Compared with less-happy people, happy people earn more money (happiness buys money, even if money doesn’t always buy happiness). They also have stronger immune resistance to cold and flu viruses (think positive!), suffer fewer fatal accidents (good karma), and live longer lives (nine years longer, in one study).
The authors offer a partial formula for high well-being
“Live in a democratic and stable society that provides material resources to meet needs
“Have supportive friends and family [they specifically mention marriage as a huge plus for well-being]
“Have rewarding and engaging work and an adequate income
“Be reasonably healthy and have treatment available in case of mental problems
“Have important goals related to one’s values
“Have a philosophy or religion that provides guidance, purpose, and meaning to one’s life”

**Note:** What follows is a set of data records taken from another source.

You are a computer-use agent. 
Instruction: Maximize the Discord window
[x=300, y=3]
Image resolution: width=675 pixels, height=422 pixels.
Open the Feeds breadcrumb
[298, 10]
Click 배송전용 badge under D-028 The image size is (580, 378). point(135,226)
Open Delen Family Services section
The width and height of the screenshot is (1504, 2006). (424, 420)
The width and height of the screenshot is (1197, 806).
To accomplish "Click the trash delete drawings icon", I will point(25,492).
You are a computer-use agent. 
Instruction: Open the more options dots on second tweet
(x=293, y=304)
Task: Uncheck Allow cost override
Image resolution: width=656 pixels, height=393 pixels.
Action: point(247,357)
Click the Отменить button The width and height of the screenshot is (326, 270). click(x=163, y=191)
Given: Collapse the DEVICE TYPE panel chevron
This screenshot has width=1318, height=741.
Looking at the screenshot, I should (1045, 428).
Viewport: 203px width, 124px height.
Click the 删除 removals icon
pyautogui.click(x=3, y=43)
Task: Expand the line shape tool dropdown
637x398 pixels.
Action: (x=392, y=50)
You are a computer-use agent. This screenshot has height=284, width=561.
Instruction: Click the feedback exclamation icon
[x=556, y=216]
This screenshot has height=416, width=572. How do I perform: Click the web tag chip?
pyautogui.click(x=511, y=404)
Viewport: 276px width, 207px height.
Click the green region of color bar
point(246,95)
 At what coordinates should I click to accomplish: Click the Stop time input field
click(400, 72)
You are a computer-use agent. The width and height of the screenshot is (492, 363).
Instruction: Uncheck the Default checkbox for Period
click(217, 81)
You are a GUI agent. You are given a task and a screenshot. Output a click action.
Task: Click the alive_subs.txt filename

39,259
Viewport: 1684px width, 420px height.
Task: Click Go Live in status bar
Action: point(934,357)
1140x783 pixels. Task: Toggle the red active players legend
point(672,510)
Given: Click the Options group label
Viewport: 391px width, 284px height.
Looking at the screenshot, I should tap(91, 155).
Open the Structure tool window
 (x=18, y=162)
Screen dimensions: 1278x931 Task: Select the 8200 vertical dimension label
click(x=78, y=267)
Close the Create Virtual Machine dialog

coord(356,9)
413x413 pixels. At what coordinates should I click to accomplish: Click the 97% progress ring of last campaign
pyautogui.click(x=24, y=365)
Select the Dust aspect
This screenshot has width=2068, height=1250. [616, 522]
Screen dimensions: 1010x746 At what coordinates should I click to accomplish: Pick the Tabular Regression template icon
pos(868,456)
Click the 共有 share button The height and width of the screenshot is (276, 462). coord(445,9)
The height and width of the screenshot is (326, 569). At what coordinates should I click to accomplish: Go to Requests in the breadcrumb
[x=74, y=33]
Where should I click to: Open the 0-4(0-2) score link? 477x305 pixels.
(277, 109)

At last, the wisdom of the ages has been confirmed empirically, at the 95 percent confidence interval!
Seriously, the implications of this research are profound and far-reaching. At bare minimum, it reinforces my hope that well-being monitoring will some day be feasible in the Cascadia Scorecard. Over the long haul, it offers a set of indicators of human quality of life that could put into proper perspective such irrelevancies as the Dow and such statistical parlor tricks as the consumer confidence index.